This is the seventh post in the Aussie Hiking Bloggers guest post series for Bushwalking Blog. I’ve asked a bunch of other hiking bloggers to tell us about their favourite home turf day-walks.

Caro, from Sydney in New South Wales, tells us about a challenging hike in the Blue Mountains. Caro also blogs and posts videos on how to pack, hiking food, and other bushcraft tips at Lotsafreshair.


Most bushwalkers have a spiritual home, a favourite walking region that they know better than others. For me, it’s definitely the Blue Mountains or “The Blueys”. For those unfamiliar with the area, the main accessible walking spots are in the valleys either side of the Great Western Highway (ie. The Grose Valley to the north, Jamison Valley to the south and the Megalong Valley to the west).

This particular walk starts around the western end of the Grose Valley, at the end of Victoria Falls Road and follows first Victoria Creek (the source of the falls) and then the Grose Valley down to the famous Blue Gum Forest.


Entering the Blue Gum Forest

Entering the Blue Gum Forest



Now, every walking region seems to have its nemesis.
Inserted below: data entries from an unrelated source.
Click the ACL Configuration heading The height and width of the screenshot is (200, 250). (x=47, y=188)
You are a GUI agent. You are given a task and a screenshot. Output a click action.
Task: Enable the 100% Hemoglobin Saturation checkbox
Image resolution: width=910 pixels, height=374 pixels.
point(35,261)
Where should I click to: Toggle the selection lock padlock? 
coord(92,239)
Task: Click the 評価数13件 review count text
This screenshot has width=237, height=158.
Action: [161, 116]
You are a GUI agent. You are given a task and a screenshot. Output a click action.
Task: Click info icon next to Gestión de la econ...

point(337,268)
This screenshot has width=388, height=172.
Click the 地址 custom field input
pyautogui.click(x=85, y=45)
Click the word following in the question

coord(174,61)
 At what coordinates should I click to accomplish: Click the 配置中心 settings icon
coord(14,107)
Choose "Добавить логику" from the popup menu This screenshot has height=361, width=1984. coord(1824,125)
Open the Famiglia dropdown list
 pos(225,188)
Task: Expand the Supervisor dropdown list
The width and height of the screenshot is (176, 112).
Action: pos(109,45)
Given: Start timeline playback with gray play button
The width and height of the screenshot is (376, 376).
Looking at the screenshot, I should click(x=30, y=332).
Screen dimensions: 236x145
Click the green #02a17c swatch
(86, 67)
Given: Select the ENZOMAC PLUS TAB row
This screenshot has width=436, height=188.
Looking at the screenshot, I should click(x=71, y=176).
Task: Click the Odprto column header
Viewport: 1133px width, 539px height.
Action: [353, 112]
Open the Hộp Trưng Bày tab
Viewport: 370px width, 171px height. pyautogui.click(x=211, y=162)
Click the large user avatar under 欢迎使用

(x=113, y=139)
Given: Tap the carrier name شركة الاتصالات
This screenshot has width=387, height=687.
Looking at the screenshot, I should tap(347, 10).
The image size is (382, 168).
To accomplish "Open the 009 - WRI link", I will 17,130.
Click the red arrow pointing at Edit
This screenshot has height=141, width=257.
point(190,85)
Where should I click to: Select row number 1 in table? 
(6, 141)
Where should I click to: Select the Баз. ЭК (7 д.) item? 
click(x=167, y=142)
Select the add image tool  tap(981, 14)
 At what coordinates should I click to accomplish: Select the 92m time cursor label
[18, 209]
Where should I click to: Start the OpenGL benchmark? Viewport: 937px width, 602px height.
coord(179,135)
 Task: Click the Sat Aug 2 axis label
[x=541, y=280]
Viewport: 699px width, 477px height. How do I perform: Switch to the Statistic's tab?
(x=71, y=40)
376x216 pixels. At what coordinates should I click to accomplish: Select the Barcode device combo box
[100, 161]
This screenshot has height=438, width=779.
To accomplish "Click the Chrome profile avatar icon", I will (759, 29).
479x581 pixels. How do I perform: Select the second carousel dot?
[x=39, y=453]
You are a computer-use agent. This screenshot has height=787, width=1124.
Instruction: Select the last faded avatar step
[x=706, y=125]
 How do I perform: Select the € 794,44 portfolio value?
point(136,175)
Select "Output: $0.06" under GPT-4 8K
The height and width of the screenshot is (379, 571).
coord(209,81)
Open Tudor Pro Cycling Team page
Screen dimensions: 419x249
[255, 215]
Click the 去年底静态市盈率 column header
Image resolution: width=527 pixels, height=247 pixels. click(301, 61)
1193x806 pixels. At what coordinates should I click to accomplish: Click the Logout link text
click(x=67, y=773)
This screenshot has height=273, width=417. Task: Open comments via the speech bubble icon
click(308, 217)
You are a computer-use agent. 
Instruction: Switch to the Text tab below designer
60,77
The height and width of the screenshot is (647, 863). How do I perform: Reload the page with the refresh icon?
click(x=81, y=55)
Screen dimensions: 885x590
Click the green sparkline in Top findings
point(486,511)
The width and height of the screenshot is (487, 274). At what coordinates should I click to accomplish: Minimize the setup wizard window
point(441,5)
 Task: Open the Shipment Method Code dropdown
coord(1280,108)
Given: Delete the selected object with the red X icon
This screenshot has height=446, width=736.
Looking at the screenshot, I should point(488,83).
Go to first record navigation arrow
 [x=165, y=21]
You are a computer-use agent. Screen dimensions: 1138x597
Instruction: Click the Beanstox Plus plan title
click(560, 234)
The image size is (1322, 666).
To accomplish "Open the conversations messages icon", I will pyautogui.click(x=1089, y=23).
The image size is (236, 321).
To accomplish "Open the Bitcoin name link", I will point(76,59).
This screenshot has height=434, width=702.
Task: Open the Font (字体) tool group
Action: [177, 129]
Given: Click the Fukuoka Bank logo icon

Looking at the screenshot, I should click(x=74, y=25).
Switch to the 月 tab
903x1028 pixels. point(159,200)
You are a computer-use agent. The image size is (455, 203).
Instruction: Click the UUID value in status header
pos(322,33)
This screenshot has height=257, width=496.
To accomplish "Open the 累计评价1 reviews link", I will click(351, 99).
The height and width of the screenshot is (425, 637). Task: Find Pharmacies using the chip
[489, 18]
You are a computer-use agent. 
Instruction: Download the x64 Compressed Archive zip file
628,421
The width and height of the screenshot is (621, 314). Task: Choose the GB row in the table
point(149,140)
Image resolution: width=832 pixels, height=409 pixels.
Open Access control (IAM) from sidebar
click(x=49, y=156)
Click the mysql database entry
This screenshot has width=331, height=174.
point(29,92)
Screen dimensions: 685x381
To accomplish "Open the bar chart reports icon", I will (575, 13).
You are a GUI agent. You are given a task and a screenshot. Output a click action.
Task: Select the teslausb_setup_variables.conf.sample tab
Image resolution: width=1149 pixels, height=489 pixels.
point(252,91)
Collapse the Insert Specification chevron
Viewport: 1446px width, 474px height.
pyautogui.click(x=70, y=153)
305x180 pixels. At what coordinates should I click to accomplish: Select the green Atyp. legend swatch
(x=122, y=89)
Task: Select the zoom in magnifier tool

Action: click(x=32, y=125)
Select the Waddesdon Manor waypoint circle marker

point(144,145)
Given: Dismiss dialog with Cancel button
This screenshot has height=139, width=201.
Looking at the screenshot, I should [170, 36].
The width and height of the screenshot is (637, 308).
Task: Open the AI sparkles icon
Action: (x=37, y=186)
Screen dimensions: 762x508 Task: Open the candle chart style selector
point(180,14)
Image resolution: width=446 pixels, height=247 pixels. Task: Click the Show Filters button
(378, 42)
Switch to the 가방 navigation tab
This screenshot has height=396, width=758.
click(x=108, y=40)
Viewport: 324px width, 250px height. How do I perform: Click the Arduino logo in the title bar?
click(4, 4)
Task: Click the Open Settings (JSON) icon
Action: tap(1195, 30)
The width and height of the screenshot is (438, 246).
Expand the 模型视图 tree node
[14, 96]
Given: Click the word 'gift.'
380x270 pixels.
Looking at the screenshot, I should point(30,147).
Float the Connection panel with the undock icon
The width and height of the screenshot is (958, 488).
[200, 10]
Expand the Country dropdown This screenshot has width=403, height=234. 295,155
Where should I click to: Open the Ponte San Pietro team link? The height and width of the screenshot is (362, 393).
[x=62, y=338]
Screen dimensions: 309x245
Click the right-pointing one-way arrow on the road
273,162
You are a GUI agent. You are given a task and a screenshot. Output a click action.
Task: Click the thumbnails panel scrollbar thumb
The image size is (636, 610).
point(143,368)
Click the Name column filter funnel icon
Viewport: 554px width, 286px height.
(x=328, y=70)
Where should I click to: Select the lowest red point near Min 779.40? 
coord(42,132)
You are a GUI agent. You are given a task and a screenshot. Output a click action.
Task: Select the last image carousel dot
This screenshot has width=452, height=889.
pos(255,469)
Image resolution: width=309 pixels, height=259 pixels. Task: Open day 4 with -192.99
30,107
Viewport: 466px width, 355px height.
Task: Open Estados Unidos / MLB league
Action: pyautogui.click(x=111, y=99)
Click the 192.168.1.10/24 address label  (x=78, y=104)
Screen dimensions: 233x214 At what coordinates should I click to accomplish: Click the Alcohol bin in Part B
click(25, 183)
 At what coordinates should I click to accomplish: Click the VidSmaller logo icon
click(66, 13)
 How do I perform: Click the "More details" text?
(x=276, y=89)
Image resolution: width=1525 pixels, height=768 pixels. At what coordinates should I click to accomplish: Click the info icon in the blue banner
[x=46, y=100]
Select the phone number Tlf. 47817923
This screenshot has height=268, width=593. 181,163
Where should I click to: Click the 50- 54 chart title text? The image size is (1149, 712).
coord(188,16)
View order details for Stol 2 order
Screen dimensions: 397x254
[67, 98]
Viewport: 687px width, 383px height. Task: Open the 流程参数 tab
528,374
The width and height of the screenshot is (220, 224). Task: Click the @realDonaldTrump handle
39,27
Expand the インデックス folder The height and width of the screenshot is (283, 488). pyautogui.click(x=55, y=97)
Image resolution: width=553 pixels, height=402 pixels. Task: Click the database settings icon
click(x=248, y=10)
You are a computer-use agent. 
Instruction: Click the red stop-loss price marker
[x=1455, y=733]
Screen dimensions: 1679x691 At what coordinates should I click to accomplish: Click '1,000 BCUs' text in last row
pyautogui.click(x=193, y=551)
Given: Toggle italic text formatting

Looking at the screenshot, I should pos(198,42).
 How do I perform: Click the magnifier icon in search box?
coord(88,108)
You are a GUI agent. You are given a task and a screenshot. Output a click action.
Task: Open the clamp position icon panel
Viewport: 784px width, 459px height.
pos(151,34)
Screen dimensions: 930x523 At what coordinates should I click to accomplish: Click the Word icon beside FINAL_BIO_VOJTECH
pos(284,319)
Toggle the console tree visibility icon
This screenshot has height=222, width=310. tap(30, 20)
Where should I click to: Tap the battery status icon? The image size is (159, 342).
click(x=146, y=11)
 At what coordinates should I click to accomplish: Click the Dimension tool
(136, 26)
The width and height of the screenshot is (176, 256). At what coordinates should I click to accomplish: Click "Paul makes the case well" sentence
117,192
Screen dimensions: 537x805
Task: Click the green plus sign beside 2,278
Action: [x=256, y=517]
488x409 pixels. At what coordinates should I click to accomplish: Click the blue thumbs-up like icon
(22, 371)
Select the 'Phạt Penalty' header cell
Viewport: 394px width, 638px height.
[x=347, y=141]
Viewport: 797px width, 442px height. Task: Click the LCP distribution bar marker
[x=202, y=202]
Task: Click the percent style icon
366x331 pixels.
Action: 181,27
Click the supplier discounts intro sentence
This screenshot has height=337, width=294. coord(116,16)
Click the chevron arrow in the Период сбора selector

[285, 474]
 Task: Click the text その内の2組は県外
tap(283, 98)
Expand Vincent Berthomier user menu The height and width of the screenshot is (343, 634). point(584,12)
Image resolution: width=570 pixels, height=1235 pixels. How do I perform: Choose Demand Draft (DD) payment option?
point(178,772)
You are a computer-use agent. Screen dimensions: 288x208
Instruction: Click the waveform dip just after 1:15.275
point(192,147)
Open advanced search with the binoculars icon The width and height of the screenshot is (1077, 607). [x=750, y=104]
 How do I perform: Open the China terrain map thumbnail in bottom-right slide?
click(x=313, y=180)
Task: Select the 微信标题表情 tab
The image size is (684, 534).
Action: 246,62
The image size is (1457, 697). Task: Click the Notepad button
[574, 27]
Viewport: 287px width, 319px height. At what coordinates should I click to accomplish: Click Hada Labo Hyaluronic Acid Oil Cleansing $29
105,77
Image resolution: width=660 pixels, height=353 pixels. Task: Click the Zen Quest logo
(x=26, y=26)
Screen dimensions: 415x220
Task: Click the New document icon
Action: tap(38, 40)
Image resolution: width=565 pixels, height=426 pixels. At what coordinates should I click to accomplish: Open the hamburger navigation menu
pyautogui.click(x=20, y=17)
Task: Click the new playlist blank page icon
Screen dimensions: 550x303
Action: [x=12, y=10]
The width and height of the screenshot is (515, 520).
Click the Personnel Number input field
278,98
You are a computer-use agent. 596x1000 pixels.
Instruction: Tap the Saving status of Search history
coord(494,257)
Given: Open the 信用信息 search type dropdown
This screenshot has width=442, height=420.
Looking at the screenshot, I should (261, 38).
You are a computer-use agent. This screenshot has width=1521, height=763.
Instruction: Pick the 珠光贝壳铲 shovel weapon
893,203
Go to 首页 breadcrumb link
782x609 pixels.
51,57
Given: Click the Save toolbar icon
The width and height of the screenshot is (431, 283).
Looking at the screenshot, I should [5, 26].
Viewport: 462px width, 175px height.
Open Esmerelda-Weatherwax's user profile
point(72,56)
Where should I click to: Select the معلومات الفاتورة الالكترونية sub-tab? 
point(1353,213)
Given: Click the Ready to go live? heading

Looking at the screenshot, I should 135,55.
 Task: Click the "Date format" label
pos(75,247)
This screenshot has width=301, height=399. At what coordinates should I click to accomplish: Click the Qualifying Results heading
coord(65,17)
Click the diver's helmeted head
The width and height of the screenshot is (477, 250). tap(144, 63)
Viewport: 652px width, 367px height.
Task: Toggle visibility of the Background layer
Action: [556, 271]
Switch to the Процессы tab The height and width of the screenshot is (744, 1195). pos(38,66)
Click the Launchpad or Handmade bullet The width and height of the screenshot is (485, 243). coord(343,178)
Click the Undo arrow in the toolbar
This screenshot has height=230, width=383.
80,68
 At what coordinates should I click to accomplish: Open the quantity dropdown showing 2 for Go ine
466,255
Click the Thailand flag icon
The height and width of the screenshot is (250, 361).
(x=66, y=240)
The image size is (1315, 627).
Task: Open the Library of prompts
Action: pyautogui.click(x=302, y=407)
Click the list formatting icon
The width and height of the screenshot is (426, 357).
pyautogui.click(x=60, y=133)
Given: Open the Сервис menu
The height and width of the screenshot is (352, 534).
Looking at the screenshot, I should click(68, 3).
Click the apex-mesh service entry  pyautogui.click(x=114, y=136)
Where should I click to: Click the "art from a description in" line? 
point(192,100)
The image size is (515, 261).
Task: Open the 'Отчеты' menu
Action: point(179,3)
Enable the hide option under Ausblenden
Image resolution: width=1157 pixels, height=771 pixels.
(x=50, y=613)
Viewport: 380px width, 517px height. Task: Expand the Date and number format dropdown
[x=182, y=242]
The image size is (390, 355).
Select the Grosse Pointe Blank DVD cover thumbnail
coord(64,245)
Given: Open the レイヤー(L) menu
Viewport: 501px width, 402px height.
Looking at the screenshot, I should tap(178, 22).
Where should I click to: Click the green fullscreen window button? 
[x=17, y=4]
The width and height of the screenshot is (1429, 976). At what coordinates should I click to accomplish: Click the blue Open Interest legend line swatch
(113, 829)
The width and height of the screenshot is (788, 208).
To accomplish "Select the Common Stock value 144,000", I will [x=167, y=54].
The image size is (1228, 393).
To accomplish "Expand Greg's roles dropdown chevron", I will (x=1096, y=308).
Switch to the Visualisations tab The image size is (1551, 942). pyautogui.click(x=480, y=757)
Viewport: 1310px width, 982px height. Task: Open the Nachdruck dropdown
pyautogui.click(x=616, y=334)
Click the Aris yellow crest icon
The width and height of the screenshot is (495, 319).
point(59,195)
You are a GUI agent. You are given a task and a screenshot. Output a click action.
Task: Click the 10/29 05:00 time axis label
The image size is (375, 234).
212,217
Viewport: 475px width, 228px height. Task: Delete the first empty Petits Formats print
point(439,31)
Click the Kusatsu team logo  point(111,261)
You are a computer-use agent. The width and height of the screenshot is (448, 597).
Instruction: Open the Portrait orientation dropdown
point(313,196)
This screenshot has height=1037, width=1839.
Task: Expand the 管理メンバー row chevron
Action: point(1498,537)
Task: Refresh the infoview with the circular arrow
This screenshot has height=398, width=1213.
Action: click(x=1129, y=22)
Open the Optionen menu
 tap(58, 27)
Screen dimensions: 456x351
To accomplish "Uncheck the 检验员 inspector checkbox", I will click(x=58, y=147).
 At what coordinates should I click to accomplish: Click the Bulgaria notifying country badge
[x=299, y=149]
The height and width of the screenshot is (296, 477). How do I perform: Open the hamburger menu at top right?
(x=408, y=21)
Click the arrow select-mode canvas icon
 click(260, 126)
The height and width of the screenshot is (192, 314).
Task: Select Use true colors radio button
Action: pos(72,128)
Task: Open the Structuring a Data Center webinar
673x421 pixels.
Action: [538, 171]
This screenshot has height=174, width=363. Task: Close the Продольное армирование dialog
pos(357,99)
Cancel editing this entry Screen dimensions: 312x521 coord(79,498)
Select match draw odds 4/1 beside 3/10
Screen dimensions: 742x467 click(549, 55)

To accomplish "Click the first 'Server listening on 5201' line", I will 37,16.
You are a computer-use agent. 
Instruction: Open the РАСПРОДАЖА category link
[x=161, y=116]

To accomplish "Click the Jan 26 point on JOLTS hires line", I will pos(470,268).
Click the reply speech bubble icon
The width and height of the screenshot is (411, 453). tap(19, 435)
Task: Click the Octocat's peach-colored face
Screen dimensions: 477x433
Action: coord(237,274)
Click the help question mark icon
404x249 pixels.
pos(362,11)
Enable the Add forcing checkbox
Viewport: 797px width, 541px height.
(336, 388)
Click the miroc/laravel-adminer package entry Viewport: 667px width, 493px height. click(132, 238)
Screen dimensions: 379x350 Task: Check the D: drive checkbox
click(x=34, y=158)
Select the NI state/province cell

A particular mountain or route that brings on either a cold sweat or cheeky grin when it gets discussed – usually in hushed and reverent tones around a camp-fire.

The hardcore amongst us relish the challenge and keep track of our personal bests like Olympic athletes, whilst the vast majority are just happy when the pain stops, especially when the pounding crash of the heartbeat and gasping breaths return to normal.

In the Blue Mountains National Park, the litmus test of such challenges (on well-marked walking tracks) is Perry’s Lookdown. This is our exit point from the Grose Valley, back up onto the top of the escarpment, which we then follow along the cliff edge to finish at the iconic Govetts Leap.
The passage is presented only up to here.